The old house looking the same as it did 14 years ago. We used to jump on our pogo stick on the left side of the building, pretend the gate going to the backyard was a trapeze, and I remember accidentally running my bike into our downstairs neighbor's flowerpots one time.
A hike from across the street, looking across at the Weinheim castles and the neighborhood that houses my old elementary school.
Looking up from one castle to another. I could see both of these from my childhood bedroom window.
Evening at the Waidsee.
Cara and I sitting in the backyard of the house. This lawn is now so overgrown we could hardly see the house from our standing view down below.
Day 6, Thursday, July 30- Weinheim, Germany to Prague, Czech Republic, with a long detour at Schwetzingen Gardens
Originally we were going to leave Weinheim right after breakfast, but since we weren't expecting the car to be ready until 15:00 we had some extra time to fill. Thanks to a suggestion from my parents we drove 20 minutes to Schwetzingen Gardens, a huge balance grounds filled with ponds, hedges, and statues. The size of them makes them feel quite opulent, and we managed to spend three hours walking through the themed regions of garden space. The last half hour of it, we ended up getting a tour of the Mosque from a friendly German retiree who seemed interested in sharing his knowledge and was perfectly happy to accommodate my imperfect German.

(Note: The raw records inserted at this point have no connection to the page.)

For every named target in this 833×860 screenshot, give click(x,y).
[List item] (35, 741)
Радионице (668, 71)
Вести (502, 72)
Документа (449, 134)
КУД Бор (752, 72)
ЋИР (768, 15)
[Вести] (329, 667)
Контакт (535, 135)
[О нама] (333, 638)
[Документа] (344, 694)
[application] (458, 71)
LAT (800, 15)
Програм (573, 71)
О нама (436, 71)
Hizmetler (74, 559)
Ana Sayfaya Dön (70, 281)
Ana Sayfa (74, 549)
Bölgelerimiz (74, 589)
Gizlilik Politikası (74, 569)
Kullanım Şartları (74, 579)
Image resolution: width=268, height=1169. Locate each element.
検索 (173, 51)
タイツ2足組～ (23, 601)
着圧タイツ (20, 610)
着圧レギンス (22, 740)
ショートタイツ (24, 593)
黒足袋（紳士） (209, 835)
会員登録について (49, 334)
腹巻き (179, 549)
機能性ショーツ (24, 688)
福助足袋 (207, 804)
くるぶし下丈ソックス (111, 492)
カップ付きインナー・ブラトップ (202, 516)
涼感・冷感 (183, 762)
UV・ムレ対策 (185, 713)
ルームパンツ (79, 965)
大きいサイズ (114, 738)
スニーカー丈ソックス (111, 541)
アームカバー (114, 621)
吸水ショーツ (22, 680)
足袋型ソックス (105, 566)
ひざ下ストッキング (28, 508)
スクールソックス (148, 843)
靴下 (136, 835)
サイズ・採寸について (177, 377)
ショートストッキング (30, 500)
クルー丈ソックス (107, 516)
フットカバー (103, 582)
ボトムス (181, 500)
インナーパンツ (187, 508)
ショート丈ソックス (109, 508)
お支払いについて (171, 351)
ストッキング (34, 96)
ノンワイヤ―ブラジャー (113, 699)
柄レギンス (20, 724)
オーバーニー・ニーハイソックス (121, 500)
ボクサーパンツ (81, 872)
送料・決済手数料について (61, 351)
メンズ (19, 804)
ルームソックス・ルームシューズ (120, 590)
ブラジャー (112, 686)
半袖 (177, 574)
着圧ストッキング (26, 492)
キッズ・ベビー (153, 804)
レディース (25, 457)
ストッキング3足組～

Right at 15:00 I got a call from the car shop saying the window was ready. Cameron was amazed that we were able to get it done without delay and without excessive fees- hurray for German efficiency! The only thing left for the day was another six hour drive to our Airbnb in Prague. We were so tired by the time we arrive, around 20:45 that night, so we ate some instant ramen noodles and went straight to bed.
Some of the prettier flowers in the gardens, with the pink palace in the background.
There were also a few smaller older buildings around the gardens. This is a temple of botany, Roman water fort, and an old aqueduct.
Day 7, Friday, July 31- Prague, Czech Republic
Everyone who has ever been to Prague has exclaimed how it is their favorite city; so full of art and culture. After a day there, I agree it is pretty spectacular. Breakfast was a good indication that we would have an enjoyable day. Per recommendation from a travel blog, we went to La Bottega and had a feast! Coffee, smoothy, croissant, bread with jam and butter, waffle with whipped marscapone and candied nuts, chocolate pudding, and eggs Benedict. It was so good that we ended up going to a second location for breakfast the next day.
Then we set out on a three hour guided walking tour which took us through all of the major sites around the city: the Royal Road, the first cubism building in the world, the Powder Tower, Old Town Square, the astronomical clock, the Jewish quarter, Charles Bridge, and the John Lennon Wall. The only major must-see spot that wasn't in the tour was Prague Castle, which we walked around on our own that afternoon. To get out of the sun, we also went to the Central Gallery and walked through the Dali and Warhol exhibits.